# Tawtheeq and Abu Dhabi residence visa



## expat28

Hi,

I am currently living in Dubai with my wife, and considering moving to a role in Abu Dhabi semi-government. 

I understand that in order for me to get the AD employment visa, I need to have a tawtheeq-approved tenancy contract for a place in Abu Dhabi. However I have a couple of further questions around the residency and visa process in this scenario, and was hoping someone could help.

1) Will simply a tawtheeq tenancy contract suffice for my AD employment visa, or is a utility bill also needed?

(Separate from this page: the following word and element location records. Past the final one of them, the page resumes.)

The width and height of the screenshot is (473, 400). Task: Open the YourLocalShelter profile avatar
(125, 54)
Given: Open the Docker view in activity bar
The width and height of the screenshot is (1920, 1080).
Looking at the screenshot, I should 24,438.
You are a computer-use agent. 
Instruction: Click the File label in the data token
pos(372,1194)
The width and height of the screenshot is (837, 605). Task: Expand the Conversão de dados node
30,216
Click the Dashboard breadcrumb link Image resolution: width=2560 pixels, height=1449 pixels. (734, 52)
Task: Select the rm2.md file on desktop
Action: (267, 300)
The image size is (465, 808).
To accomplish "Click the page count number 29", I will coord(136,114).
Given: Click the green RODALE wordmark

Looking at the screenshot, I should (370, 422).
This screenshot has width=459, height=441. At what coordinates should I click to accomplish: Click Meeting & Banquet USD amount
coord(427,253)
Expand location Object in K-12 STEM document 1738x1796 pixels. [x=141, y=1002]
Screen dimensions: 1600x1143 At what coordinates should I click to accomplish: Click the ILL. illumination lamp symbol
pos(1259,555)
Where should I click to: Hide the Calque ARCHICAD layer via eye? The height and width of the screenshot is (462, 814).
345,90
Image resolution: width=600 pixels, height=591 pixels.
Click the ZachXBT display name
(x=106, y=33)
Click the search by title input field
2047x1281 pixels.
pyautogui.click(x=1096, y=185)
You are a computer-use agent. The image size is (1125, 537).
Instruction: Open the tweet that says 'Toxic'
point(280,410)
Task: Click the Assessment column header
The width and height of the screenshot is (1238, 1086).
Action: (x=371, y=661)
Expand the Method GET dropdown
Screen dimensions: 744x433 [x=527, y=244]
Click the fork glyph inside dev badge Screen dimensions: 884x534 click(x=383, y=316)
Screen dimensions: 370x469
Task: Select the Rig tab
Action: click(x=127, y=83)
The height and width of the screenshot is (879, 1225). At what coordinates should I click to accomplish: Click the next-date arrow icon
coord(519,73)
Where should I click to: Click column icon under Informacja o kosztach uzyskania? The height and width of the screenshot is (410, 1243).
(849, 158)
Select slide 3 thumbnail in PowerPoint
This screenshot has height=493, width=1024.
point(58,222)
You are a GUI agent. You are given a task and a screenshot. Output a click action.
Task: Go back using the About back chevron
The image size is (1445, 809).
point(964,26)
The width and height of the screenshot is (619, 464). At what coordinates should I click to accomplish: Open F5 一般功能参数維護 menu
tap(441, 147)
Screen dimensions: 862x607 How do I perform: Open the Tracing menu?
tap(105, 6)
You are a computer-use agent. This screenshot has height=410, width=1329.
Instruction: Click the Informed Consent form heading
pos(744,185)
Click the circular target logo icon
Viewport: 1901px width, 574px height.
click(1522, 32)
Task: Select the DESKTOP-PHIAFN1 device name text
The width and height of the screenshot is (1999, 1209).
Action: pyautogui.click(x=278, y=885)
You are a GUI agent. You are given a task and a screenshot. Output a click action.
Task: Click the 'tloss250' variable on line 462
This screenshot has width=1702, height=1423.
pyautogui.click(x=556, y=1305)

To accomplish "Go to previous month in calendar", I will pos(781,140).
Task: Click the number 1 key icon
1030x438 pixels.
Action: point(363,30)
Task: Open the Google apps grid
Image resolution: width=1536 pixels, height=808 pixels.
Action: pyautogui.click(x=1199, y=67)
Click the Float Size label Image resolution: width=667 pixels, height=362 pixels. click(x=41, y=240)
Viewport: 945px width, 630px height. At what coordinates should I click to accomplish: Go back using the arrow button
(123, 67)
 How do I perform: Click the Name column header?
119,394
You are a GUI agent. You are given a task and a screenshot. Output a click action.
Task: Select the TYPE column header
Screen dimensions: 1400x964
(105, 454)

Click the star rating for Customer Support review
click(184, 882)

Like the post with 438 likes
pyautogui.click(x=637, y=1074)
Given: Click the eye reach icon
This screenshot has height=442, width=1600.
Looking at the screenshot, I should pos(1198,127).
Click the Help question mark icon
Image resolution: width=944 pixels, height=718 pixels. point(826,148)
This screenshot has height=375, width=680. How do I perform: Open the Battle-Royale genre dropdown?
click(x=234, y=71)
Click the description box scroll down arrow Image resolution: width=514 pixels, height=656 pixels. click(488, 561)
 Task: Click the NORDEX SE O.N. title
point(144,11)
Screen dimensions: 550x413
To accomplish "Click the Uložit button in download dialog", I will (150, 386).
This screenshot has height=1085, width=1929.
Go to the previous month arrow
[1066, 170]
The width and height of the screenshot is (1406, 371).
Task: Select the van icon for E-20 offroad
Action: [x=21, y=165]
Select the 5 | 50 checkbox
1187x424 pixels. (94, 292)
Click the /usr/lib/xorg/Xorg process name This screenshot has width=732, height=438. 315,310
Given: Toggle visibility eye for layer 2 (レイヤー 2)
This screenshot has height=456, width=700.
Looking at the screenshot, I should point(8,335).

2) Will I be able to get my wife sponsored on my AD employment visa with simply a tawtheeq tenancy contract, or will I also require to show utility bills for this purpose

3) Is there a difference in terms of a tawtheeq for an apartment, versus a tawtheeq for a room in a villa? I have spoken to a couple of estate agents, and they say this makes a difference in visa approval, but I haven't been able to understand why.

4) How much time do you usually have to get this all in place after you commence employment? Is it at time of visa renewal (with existing visa from Dubai), or do you have to have the tenancy contracts in place the first day you join?

Thanks for your help!


----------



## thereds

1) Will simply a tawtheeq tenancy contract suffice for my AD employment visa, or is a utility bill also needed?

A utility bill will also be required if utilities are not included in your rent. If utilities are included in your rent, it must be explicitly mentioned on the rental contract.

2) Will I be able to get my wife sponsored on my AD employment visa with simply a tawtheeq tenancy contract, or will I also require to show utility bills for this purpose

Same as 1 above. 

3) Is there a difference in terms of a tawtheeq for an apartment, versus a tawtheeq for a room in a villa? I have spoken to a couple of estate agents, and they say this makes a difference in visa approval, but I haven't been able to understand why.

You typically can't get a tawtheeq agreement for a room in a villa. This was exactly why tawtheeq was introduced; to prevent sharing of flats/villas. If you are being offered a tawtheeq agreement for a room in a villa, check and recheck if this will fly with your HR department in the first instance. Personally, I wouldn't ever accept this.

I believe the reason why the Immigration department may not accept a room-in-a-villa arrangement is because they need to ensurethat there is sufficient accommodation for a couple (+ a kid). A one bedroom and/or studio is OK whereas a room in a villa, is simply a room with kitchen and bathroom facilities being shared. This is speculation on my part.

4) How much time do you usually have to get this all in place after you commence employment? Is it at time of visa renewal (with existing visa from Dubai), or do you have to have the tenancy contracts in place the first day you join?

I don't know the answer to this. Sorry.


----------



## busybee2

in order to get a family visa you need to show a legal tawtheeq, in order to get that you must have your utilities bill etc well. you also have to have sufficient space in your house ie you cannot all share a studio. you cannot get a room in a villa as thats subletting and illegal hence why they brought in the tawtheeq in the first place. you will not be able to sponsor family. any places that provide utilitlity bills inluded will more than likely be illegal, and if any issues arises with your power etc addc will not speak to you only the payer of the bill etc.


----------



## bibliophile83

Dear Friends, 

I am in process of getting a job. The functional head has confirmed me that you are selected and HR will contact you for the offer and visa formalities. 

last week HR requested my current salary slip, copy of passport and a job application form to be filled and return.

Till now i didn't get any offer then why they have taken my passport copy ? and what step is next ?

Please guide.

Regards

Bibliophile


----------



## BedouGirl

bibliophile83 said:


> Dear Friends, I am in process of getting a job. The functional head has confirmed me that you are selected and HR will contact you for the offer and visa formalities. last week HR requested my current salary slip, copy of passport and a job application form to be filled and return. Till now i didn't get any offer then why they have taken my passport copy ? and what step is next ? Please guide. Regards Bibliophile


 No more duplicate posts in random threads PLEASE!!!


----------